[READING PASSAGE]
□ □ □ □

If I can help, I'm inside IBM. I'm the marketing lead for IBM Spectrum
Scale (aka GPFS), but I have solid connections to the field tech support
and development teams.

my corporate email is dougla...@us.ibm.com

IBM just announced that HortonWorks will be supported on IBM Spectrum
Scale. IBM has a lot of development focus on the Hadoop/Spark use case.



On Tue, Feb 14, 2017 at 12:00 PM, Jeffrey Layton <layto...@gmail.com> wrote:

> Of course there are tons of options depending upon what you want and your
> IO patterns of the applications.
>
> Doug's comments about HDFS are great - he's a very good expert in this
> area.
>
> Depending upon your IO patterns and workload, NFS may work well. I've
> found it work quite well unless you have a bunch of clients really
> hammering it. There are some tuning options you can use to improve this
> behavior (i.e. more clients beating on it before it collapses). It's good
> to have lots of memory in the NFS server. Google for "Dell, NSS" and you
> should find some documents on tuning options that Dell created that work
> VERY well.

□ □ □ □

[RECORDED INFORMATION]
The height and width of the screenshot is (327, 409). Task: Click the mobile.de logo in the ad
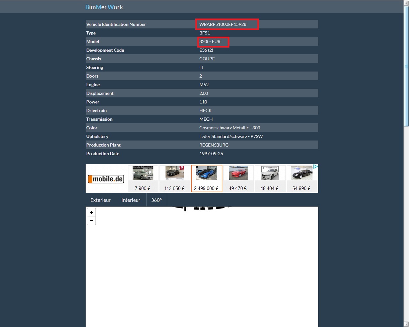coord(106,179)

□ □ □ □

[EXERCISE PROMPT]
Extend the storage discussion above about NFS, HDFS and IBM Spectrum Scale, picking up after its final sentence.

[REPLY TO THE EXERCISE]
>
> Another option for NFS is to consider using async mounts. This can
> definitely increase performance but you just have to be aware of the
> downside - if the server goes down, you could lose data from the clients
> (data in flight). But I've seen some massive performance gains when using
> async mounts.
>
> BTW - if you have IB, consider using NFS with IPoIB. This can boost
> performance as well. The recent kernels have RDMA capability for NFS.
>
> If you need encryption over the wire, then consider sshfs. It uses FUSE so
> you can mount directories from any host you have SSH access (be sure to NOT
> use password-less SSH :) ). There are some pretty good tuning options for
> it as well.
>
> For distributed file systems there are some good options: Lustre, BeeGFS,
> OrangeFS, Ceph, Gluster, Moose, OCFS2, etc. (my apologies to any
> open-source file systems that I've forgotten). I personally like all of
> them :)  I've used Lustre, BeeGFS, and OrangeFS in current and past lives.
> I've found BeeGFS to be very easy to configure. The performance seems to be
> on par with Lustre for the limited testing I did but it's always best to
> test your own applications (that's true for any file system or storage
> solution).
>
> There are also commercial solutions that should not be ignored if you want
> to go that route. There are bunch of them out there - GPFS, Panasas,
> Scality, and others.
>
> I hope some of these pointers help.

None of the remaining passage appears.